_Written problem_:
Set down, word for word, the stretch of the wildlife column from "The deer were" through "into a frenzy.".

Don’t mess with the wildlife

Posted 6/8/23

In an alarmed voice Carol announced Friday morning, “there’s a squirrel in your car.”

I understood perfectly why she stood on the porch and no closer to the car. Years ago she …

This item is available in full to subscribers.

Please log in to continue

Log in

Don’t mess with the wildlife


In an alarmed voice Carol announced Friday morning, “there’s a squirrel in your car.”

I understood perfectly why she stood on the porch and no closer to the car. Years ago she attempted to assist a squirrel that became entrapped in a snare of garden tools and buckets on the back porch. She was on a mission to come to the aid of this poor creature. The squirrel looked at it quite differently. When she reached to free him, he bit her finger down to the bone. Fortunately, her yell was enough for the squirrel to let her go.

The image that came to my mind is what Ollie did to the interior of my Subaru soon after we adopted him. He loves the car and would race from one side of the back seat to the other to howl a greeting to any pedestrian and or dog in a yard or walking. So, we imagined he would be quite happy in the car when we visited Ted and Erica and the granddaughters in North Kingstown for lunch. We left the windows down but not far enough for him to get out.

Ted had a story for us. He was in a battle with the deer that had dined on his garden and decimated freshly planted ornamentals. He’d  tried scare crows and coyote piss, which wasn’t cheap,  to no avail.

The deer were the only explanation to what we found upon leaving. Ollie was in the back seat, just about the only place that hadn’t been trashed. He had torn out the headliner and the dash exposing the passenger air bag. Ollie looked quite content, not even a glimmer of guilt for the disaster he had caused. Our conclusion was that being a spotted coon hound from North Carolina, {we assumed he had been trained to hunt}   he had spotted one or more deer munching on Ted’s botanical offerings and sending him into a frenzy.

_Recorded information_:
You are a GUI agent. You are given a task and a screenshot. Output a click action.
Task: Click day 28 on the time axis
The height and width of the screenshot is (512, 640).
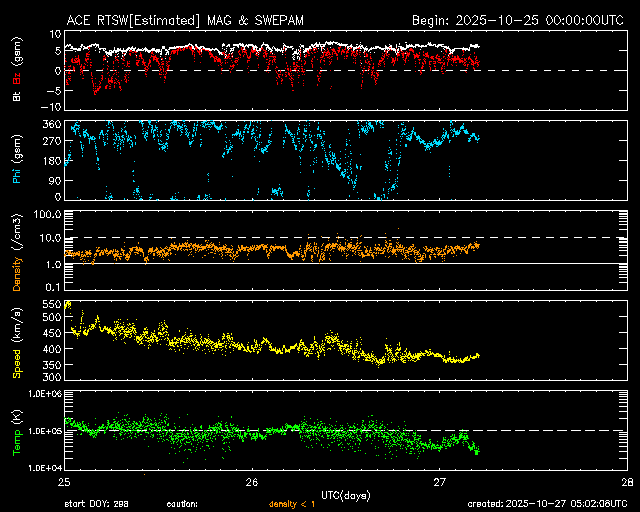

_Answer for this exercise_:
The deer were the only explanation to what we found upon leaving. Ollie was in the back seat, just about the only place that hadn’t been trashed. He had torn out the headliner and the dash exposing the passenger air bag. Ollie looked quite content, not even a glimmer of guilt for the disaster he had caused. Our conclusion was that being a spotted coon hound from North Carolina, {we assumed he had been trained to hunt}   he had spotted one or more deer munching on Ted’s botanical offerings and sending him into a frenzy.